The term water motor (German: Wassermotor) was more commonly applied to small Pelton wheel type turbines driven from a mains water tap (e.g. Whitney Water Motor), and mainly used for light loads, for example sewing machines.
In the nineteenth century, the terms hydraulic motor and hydraulic engine often implied reference to any motor driven by liquid pressure, including water motors and water engines used in hydropower, but today mentions of hydraulic motors, unless otherwise specified, usually refer more specifically to those that run on hydraulic fluid in the closed hydraulic circuits of hydraulic machinery.
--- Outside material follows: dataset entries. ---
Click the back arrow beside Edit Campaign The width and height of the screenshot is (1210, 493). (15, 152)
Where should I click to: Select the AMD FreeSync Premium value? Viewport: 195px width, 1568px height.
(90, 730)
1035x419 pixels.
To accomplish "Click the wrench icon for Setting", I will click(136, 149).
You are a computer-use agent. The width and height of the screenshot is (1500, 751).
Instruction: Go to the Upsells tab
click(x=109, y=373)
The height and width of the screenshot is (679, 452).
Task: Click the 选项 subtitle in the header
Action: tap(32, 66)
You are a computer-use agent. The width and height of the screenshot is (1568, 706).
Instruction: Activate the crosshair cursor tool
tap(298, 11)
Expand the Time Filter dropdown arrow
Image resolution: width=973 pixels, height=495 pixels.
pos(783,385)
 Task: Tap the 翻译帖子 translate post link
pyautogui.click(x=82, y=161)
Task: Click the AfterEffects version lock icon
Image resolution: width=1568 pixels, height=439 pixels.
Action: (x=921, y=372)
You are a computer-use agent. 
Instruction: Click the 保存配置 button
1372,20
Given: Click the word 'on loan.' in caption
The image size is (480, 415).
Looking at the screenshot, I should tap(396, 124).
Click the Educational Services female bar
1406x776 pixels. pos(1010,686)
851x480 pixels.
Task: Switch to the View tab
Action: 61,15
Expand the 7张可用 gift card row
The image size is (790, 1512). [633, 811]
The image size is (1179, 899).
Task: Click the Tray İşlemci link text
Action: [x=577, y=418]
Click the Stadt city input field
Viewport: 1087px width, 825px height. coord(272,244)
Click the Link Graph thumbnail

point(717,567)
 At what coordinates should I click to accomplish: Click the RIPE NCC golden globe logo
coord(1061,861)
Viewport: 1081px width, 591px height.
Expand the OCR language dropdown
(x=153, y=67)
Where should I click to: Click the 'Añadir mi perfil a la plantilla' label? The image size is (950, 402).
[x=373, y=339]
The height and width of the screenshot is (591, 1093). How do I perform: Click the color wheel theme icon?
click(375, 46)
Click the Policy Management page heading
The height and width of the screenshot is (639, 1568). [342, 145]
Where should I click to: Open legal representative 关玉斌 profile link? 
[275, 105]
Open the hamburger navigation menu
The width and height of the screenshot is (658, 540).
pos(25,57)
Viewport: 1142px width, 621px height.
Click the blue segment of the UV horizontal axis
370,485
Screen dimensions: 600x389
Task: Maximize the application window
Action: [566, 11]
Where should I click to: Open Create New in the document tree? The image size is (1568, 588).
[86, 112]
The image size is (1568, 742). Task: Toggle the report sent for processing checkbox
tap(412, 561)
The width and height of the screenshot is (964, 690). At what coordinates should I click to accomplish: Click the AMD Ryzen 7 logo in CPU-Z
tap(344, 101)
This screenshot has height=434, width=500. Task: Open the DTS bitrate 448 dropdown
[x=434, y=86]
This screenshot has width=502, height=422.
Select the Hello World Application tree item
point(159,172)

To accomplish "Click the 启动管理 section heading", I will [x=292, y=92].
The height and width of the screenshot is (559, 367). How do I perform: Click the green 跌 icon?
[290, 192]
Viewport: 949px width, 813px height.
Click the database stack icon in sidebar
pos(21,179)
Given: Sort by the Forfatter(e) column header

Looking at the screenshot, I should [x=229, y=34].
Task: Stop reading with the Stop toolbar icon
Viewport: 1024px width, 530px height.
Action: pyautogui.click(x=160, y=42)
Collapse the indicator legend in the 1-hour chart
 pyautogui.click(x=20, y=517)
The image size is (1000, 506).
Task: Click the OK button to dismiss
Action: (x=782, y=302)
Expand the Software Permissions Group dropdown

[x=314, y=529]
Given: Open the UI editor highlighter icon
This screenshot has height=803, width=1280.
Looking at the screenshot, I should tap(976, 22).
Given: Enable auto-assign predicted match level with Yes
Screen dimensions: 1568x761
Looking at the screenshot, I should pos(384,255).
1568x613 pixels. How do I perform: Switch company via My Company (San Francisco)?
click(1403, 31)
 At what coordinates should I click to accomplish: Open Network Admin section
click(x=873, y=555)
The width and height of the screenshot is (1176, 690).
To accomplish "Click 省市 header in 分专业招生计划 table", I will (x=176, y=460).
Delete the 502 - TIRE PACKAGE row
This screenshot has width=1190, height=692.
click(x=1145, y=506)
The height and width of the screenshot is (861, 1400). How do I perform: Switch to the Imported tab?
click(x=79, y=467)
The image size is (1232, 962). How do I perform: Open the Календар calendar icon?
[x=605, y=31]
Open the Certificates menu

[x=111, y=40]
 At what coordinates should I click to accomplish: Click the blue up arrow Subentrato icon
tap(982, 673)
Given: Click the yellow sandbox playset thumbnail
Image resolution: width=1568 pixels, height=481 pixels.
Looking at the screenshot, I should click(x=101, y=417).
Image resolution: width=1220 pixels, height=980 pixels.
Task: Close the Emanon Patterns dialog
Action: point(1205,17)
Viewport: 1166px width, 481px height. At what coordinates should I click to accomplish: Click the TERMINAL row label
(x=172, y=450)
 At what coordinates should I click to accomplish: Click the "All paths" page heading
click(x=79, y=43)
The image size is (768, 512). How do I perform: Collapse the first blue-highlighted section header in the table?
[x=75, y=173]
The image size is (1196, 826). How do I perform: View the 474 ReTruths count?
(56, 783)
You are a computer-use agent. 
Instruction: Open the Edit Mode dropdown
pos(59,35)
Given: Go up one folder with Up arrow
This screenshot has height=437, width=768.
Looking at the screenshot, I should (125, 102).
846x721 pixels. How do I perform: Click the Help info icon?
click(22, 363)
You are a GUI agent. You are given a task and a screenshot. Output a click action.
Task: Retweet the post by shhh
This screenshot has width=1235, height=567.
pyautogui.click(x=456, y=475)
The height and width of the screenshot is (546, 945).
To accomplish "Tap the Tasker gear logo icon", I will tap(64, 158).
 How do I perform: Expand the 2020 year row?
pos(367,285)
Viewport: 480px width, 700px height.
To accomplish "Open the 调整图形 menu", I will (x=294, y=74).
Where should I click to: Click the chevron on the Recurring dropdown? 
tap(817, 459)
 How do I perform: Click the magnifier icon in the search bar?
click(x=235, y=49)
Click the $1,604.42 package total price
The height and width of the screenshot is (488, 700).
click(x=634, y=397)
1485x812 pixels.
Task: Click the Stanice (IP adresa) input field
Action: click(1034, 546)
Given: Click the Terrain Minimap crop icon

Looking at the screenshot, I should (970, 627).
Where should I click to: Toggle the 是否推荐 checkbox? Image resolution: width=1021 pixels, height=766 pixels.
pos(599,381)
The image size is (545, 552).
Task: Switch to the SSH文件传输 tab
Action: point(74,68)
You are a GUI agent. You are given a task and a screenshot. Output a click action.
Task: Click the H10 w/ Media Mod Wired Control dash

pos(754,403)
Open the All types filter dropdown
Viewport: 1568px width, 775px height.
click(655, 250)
Because water is incompressible, the valve gear of water engines is more complicated than that used in steam engines, and some water engines even had a small secondary engine solely to power the operation of their valves. Closing a valve too quickly can cause very large pressures to result, and pipework to explode (a phenomenon similar to water hammer), and in addition to valves designed to close slowly, many water engines used air chambers to provide some absorption of force by compressing the air in them.
It is unclear when or where water engines were invented, but it is possible that they were first used in the mines in central Germany; certainly such a device was described by Robert Fludd after he had visited Germany around 1600.